Une pari osé, révélateur des nouvelles attentes des « consommateurs d’info ». Les médias devraient donc se positionner comme des curateurs globaux — même si la place est évidemment limitée pour ce genre d’offres. Cette prime au premier entrant rappelle l’urgente nécessité pour les éditeurs d’innover en permanence.

NYT Now / La Matinale du Monde

Deux initiatives réussies au niveau contenu : les applications NYT Now et La Matinale du Monde.

4) Soigner la monétisation

Les équipes de Quartz viennent-elles d’accoucher d’un simple balon d’essai ? L’initiative est en tout cas solidement menée, avec une poignée de rédacteurs chargés de nourrir l’expérience au quotidien. Car contrairement aux apparences, tout est bien écrit « à la main ». A l’heure où la messagerie et les assistants personnels semble être le next-big-thing dans la Silicon Valley (à l’instar du super-projet M de Facebook), il sera intéressant d’observer les retours des utilisateurs. Les premières réactions sont, semble-t-il, très positives.
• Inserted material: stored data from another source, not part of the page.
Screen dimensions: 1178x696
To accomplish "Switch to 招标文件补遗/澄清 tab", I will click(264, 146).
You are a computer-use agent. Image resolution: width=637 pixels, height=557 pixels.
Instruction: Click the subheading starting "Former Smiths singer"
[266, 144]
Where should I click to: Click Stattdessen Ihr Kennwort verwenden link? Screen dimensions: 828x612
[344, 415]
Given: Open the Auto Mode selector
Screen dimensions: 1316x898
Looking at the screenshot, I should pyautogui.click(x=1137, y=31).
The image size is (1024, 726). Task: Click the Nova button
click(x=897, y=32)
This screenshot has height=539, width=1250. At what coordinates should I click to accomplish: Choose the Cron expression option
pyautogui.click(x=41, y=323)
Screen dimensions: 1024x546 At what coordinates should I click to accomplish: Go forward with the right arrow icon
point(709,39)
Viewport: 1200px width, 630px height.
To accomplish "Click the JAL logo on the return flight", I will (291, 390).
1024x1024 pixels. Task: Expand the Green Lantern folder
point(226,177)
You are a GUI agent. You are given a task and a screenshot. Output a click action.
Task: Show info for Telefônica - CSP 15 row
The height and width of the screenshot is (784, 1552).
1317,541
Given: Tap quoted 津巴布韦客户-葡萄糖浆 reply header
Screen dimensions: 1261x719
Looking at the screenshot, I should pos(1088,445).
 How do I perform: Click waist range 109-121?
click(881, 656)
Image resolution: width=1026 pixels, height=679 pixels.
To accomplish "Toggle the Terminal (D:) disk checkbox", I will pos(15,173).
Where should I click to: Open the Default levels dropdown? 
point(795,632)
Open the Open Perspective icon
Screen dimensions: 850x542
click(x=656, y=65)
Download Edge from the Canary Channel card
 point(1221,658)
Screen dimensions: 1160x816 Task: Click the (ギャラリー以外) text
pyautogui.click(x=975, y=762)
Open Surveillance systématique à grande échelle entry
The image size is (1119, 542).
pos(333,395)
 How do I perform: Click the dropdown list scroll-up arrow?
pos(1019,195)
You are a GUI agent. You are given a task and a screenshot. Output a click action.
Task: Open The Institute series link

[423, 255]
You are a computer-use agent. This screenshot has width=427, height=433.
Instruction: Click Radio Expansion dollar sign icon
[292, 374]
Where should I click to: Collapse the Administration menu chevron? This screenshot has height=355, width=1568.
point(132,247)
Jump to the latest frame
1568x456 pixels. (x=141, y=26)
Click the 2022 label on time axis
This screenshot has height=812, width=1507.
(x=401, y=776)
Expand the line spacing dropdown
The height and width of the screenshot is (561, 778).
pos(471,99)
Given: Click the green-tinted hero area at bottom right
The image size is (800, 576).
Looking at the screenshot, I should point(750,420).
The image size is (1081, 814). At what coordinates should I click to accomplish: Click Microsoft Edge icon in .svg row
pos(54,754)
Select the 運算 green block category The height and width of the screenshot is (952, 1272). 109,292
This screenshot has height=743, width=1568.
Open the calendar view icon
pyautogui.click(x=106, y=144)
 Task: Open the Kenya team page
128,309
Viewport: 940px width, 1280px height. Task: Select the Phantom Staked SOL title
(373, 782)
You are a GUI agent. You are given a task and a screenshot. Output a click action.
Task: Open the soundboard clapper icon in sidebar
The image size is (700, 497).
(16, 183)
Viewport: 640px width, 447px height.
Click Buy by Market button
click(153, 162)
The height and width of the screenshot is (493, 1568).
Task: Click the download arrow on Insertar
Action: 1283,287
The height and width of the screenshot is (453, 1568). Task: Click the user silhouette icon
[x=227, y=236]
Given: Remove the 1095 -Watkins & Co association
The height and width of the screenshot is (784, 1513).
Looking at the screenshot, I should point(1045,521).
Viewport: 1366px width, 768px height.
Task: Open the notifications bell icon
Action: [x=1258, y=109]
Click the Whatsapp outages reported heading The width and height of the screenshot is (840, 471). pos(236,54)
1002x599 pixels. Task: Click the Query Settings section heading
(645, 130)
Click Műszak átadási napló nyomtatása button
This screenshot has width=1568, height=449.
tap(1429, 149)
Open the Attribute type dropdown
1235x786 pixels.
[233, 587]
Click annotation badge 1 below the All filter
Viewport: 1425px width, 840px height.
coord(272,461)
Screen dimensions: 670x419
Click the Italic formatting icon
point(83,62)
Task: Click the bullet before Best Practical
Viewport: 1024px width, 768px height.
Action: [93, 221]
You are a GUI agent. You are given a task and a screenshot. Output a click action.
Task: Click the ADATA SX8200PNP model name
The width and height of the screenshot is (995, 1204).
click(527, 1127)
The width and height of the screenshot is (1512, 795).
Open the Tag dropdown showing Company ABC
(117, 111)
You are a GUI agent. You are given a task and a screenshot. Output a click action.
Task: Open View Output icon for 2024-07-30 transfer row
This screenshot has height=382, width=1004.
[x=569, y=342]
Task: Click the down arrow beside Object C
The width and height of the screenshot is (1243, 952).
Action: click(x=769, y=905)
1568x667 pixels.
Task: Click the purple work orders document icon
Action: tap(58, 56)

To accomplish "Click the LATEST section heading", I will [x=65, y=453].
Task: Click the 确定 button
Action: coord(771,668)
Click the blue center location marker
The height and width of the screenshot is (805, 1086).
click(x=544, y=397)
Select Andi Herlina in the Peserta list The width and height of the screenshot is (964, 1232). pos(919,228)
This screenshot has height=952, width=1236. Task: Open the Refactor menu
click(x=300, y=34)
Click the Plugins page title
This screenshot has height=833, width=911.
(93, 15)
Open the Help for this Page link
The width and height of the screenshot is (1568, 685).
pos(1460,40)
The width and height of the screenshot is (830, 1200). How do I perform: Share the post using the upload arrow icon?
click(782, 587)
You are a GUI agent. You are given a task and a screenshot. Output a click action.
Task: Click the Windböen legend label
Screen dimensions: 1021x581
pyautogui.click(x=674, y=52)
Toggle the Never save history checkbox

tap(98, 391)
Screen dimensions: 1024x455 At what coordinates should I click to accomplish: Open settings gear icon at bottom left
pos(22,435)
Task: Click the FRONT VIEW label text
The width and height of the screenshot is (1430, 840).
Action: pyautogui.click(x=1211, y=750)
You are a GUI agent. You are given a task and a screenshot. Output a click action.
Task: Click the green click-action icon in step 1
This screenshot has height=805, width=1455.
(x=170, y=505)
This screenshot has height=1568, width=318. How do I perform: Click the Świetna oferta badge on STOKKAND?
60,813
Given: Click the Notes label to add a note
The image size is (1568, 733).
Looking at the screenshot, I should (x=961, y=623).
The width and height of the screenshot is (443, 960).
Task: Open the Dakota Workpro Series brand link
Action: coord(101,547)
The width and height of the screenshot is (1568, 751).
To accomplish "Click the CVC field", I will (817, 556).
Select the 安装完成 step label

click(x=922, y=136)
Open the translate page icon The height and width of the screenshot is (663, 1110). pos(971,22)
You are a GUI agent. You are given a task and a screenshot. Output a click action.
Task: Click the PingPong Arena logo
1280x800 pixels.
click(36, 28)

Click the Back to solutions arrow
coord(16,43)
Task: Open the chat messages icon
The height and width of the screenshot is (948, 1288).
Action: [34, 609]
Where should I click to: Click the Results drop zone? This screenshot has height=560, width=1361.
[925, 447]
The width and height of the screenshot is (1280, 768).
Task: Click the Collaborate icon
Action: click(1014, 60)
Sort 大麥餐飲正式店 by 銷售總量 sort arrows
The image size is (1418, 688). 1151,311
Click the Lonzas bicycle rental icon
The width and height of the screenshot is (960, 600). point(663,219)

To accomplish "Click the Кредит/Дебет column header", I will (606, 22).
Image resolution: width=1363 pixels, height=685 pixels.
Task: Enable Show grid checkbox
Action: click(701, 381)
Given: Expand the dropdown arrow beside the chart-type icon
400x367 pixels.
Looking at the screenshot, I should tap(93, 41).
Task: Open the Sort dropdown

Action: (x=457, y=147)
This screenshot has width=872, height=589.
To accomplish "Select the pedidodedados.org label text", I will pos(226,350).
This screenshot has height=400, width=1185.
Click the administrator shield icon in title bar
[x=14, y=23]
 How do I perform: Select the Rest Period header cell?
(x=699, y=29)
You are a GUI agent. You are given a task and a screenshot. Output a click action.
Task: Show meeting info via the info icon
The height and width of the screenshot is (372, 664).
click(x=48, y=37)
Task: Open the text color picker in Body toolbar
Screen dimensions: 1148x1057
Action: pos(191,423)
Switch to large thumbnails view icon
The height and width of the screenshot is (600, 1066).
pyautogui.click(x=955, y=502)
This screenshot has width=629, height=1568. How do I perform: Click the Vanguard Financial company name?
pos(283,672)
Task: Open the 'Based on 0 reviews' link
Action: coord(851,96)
Reste une inconnue habituelle : comment monétiser ce genre d’initiative à long-terme ? Gratuite, l’application est pour l’instant sponsorisée par la marque automobile Mini, avec un interstitiel unique qui s’intègre relativement bien dans l’interface. Difficile de savoir si les annonceurs seront prêts à payer le prix fort, en dépit des très bons résultats de Quartz auprès des cibles d’audience premium.

Avec une telle maîtrise d’exécution et un temps d’avance sur la concurrence, on peut toutefois faire confiance à Quartz pour faire bouger les lignes de l’info sur mobile.